=== Begin Enclosure ===

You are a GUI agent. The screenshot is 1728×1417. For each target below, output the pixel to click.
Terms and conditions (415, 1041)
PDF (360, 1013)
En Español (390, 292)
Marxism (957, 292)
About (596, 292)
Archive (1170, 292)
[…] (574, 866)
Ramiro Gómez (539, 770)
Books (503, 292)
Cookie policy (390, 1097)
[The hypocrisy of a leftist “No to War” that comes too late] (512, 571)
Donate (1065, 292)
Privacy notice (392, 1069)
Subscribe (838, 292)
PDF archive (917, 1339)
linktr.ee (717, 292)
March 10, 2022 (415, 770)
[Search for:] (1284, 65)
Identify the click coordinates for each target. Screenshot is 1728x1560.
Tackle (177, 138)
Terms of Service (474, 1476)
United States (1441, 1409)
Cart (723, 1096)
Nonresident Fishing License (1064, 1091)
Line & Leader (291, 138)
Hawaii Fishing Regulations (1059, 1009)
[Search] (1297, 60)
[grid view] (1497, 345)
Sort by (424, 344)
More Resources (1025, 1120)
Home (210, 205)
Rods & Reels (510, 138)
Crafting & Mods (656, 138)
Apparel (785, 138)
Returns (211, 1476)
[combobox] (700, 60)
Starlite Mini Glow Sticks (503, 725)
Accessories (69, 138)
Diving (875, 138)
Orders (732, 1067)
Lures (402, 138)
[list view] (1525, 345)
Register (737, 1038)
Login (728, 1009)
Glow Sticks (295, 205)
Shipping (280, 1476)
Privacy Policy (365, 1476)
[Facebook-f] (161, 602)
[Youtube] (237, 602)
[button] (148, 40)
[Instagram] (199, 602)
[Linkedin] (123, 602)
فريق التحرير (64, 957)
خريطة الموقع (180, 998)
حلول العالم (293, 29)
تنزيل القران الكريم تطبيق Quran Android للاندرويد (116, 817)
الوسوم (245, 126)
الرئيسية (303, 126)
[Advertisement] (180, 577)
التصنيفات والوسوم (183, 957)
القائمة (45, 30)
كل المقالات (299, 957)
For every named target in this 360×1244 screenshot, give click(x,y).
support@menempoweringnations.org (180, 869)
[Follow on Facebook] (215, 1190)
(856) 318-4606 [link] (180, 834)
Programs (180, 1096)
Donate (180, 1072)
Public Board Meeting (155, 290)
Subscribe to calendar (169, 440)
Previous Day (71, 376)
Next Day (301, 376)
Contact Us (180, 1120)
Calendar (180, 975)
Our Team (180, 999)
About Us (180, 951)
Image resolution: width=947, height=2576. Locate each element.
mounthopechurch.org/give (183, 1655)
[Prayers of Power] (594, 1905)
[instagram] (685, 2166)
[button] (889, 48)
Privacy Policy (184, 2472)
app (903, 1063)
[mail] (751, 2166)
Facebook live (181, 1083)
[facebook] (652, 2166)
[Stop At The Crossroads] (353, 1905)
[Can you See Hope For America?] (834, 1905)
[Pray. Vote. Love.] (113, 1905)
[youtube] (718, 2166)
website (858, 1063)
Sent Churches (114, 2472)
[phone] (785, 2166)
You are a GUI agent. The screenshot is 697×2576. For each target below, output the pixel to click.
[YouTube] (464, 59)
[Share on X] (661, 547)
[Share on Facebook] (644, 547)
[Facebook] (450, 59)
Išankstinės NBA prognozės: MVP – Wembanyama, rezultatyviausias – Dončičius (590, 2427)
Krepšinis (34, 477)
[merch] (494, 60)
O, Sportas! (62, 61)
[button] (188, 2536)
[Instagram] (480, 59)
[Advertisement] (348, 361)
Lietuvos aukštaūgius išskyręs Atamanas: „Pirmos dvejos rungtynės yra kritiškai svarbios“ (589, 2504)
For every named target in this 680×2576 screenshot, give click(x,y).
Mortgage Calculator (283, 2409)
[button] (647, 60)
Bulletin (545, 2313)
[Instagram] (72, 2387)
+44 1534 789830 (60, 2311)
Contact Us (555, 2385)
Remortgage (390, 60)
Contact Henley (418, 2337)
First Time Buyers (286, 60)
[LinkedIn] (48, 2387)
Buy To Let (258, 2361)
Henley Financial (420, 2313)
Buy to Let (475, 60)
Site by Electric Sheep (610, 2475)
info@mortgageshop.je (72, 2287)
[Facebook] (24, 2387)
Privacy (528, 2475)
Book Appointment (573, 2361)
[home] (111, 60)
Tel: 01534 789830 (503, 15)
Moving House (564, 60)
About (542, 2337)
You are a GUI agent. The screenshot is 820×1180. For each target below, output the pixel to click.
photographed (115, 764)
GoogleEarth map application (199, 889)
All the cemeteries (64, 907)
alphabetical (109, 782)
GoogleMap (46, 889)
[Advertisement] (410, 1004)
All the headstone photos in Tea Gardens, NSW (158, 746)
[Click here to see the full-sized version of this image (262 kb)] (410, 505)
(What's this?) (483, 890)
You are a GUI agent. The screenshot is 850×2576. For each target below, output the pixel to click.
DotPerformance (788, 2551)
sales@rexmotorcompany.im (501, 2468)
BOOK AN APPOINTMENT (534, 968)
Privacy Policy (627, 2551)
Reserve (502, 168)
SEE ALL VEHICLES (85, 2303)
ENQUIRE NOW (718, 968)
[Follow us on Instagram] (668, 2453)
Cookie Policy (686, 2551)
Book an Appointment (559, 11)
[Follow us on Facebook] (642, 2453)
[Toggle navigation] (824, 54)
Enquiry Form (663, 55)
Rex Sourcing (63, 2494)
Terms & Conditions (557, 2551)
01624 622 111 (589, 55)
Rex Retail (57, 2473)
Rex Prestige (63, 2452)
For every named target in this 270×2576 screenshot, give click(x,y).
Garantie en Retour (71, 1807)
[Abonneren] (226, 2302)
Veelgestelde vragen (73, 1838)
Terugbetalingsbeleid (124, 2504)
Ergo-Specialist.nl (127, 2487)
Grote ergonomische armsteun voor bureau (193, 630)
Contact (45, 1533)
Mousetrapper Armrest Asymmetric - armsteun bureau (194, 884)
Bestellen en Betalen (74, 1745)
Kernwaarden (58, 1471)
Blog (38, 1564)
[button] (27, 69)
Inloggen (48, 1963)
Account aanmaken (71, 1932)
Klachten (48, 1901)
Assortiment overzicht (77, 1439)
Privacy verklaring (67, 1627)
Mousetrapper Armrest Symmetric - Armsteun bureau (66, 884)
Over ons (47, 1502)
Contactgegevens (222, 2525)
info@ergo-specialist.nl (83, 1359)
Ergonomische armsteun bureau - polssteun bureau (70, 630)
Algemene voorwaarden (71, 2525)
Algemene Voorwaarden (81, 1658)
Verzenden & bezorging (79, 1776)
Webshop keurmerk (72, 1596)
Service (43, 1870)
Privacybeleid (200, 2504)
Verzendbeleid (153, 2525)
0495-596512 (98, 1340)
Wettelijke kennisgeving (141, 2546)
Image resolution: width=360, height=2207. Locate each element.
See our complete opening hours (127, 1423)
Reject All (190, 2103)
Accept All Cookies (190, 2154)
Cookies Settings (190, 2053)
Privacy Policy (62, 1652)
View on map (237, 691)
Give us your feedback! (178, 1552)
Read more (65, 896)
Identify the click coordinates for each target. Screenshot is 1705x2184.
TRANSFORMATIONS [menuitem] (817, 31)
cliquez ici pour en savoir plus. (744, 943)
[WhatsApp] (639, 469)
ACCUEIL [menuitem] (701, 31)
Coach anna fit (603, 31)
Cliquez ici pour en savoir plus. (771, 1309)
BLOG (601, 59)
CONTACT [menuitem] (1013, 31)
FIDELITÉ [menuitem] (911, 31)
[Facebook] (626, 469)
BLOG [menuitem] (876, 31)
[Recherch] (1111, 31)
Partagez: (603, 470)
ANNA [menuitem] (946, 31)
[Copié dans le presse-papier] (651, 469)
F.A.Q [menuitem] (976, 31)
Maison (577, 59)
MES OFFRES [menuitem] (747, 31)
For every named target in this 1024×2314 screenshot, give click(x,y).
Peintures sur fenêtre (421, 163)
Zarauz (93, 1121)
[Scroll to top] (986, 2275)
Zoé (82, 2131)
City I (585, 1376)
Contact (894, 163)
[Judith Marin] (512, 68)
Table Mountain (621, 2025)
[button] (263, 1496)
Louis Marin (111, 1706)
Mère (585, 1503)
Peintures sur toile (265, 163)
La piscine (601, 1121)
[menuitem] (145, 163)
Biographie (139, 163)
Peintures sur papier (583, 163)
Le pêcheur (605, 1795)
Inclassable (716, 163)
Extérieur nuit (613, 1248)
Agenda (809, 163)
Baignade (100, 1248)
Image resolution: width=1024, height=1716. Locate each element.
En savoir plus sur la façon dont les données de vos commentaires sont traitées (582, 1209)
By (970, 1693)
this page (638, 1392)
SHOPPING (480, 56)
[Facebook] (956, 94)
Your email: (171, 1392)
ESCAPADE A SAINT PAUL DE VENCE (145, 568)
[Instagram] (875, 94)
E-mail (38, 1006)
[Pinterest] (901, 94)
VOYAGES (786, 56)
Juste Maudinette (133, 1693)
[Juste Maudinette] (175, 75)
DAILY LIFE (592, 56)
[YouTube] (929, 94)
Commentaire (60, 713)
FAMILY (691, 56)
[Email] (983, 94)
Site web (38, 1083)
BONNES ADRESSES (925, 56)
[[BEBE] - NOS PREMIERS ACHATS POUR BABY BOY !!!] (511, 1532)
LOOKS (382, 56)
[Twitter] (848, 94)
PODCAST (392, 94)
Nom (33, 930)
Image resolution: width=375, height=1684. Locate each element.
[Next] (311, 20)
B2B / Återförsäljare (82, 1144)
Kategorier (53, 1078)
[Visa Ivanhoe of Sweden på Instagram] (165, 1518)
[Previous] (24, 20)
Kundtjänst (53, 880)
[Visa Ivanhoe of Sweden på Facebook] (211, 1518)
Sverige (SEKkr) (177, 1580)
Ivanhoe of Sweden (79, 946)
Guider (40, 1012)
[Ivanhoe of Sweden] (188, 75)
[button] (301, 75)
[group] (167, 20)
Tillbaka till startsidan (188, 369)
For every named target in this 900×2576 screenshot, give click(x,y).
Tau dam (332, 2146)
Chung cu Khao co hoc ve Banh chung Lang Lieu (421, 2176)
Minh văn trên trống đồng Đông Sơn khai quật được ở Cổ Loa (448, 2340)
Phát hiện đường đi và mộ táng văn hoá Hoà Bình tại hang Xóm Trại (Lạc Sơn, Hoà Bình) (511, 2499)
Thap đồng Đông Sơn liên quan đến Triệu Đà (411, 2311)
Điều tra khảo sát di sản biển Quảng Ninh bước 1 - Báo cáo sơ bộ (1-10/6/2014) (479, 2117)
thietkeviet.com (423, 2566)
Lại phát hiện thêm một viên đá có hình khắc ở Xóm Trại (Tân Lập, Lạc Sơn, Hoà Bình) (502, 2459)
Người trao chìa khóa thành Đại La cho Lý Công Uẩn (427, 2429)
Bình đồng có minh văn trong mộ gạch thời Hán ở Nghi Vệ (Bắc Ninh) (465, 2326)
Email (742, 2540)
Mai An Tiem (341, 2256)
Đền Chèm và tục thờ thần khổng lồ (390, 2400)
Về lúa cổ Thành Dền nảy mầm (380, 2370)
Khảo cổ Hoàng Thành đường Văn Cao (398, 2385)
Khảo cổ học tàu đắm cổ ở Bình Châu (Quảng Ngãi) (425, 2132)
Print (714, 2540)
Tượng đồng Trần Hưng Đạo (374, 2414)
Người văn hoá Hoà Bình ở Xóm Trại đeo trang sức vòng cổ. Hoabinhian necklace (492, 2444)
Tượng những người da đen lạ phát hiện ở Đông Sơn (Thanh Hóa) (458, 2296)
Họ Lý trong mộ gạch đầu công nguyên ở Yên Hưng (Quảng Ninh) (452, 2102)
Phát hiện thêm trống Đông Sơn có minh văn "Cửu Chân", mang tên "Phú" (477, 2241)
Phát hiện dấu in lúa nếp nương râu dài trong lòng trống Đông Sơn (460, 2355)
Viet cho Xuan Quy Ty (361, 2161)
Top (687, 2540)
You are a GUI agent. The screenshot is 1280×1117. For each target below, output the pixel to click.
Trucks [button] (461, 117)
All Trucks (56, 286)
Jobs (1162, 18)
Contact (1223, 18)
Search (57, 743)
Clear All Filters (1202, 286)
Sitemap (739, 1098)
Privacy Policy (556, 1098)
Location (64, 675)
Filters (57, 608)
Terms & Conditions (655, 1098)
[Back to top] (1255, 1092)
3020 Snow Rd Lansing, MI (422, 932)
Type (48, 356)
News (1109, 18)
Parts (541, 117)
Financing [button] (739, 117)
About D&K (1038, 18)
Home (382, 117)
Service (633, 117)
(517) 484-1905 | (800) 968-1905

=== End Enclosure ===

[What you will do]
Transcribe the records above exactly, beginning at the line that contains "Bulletin (545, 2313)" and ending with the line that contains "Buy to Let (475, 60)", both included, and nothing else.

[Exercise answer]
Bulletin (545, 2313)
[Instagram] (72, 2387)
+44 1534 789830 (60, 2311)
Contact Us (555, 2385)
Remortgage (390, 60)
Contact Henley (418, 2337)
First Time Buyers (286, 60)
[LinkedIn] (48, 2387)
Buy To Let (258, 2361)
Henley Financial (420, 2313)
Buy to Let (475, 60)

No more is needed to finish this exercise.